Meeresströmungen treiben das verseuchte Meerwasser weiterhin Richtung Nordamerika. Schon jetzt hat sich die radioaktive Fracht über den halben Nordpazifik verteilt. Das zeigt eine Modellrechnung von Wissenschaftlern des GEOMAR Helmholtz-Zentrums für Ozeanforschung in Kiel. Den Berechnungen nach werden die ersten Ausläufer des bei der japanischen Atomkatastrophe verseuchten Wassers in etwa drei Jahren die nordamerikanische Küste erreichen. Die Radioaktivität werde dann knapp unter den Werten liegen, die noch heute infolge der Tschernobyl-Katastrophe in der Ostsee messbar sind, berichten die Forscher im Fachmagazin "Environmental Research Letters" (doi: 10.1088/1748-9326/7/3/034004). Dort finde man noch rund 20 Becquerel pro Kubikmeter Wasser. Das sei gegenüber dem Normalwert leicht erhöht, liege aber noch deutlich unter dem Grenzwert für Trinkwasser. Starke Wirbel und Winterstürme hätten das radioaktive Wasser im Pazifik bereits stark verdünnt.

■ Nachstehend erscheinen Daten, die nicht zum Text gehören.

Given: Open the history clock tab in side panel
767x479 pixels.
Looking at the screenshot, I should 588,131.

Durch die Reaktorkatastrophe von Fukushima im März vergangenen Jahres wurden große Mengen radioaktiven Materials freigesetzt. Darunter sind auch langlebige Isotope wie das im Meerwasser gut lösliche Cäsium-137. Wie die Forscher berichten, gelangte ein überwiegender Teil davon über die Atmosphäre in den Pazifischen Ozean. Ein Teil stamme aber auch aus verseuchtem Wasser, das bei den Notfallmaßnahmen ins Meer geleitet wurde. "Die im März und April 2011 in den Pazifik geflossene Menge an Radioaktivität war mindestens dreimal so groß wie die, die 1986 infolge der Tschernobyl-Katastrophe in die Ostsee eingetragen wurde", sagt der Leiter des GEOMAR-Forscherteams, Claus Böning. Sie habe bei rund zehn Terabecquerel - zehn Billionen Becquerel - pro Kubikmeter Wasser gelegen.

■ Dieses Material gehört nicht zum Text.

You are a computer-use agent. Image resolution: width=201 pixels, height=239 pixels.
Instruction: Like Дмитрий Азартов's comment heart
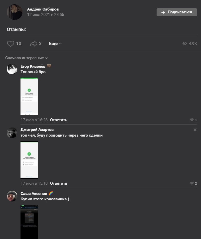[192, 183]

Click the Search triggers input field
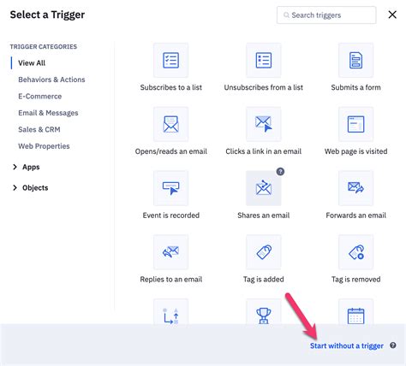point(326,15)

Verseuchtes Wasser folgt den Meeresströmungen
Wie sich das verseuchte Wasser von der japanischen Küste aus langfristig im Nordpazifik ausbreitet, hat das Forscherteam nun mit Hilfe detaillierter Computersimulationen untersucht. Ihren Ergebnissen nach werden erste Ausläufer des verstrahlten Wassers etwa im Herbst 2013 die Hawaii-Inseln streifen und zwei bis drei Jahre später die nordamerikanische Küste erreichen. Partikel, die über die Luft mit dem Wind transportiert wurden, waren dagegen schon wenige Tage nach dem Atomunfall an der kalifornischen Küste messbar. Die Ausbreitung über das Wasser dauere deshalb relativ lange, weil das radioaktive Wasser vor allem den Meeresströmungen folge. Die Simulation zeige allerdings, dass das radioaktive Cäsium inzwischen schon über fast den halben Nordpazifik verteilt sei, berichtet Erstautor Erik Behrens vom GEOMAR.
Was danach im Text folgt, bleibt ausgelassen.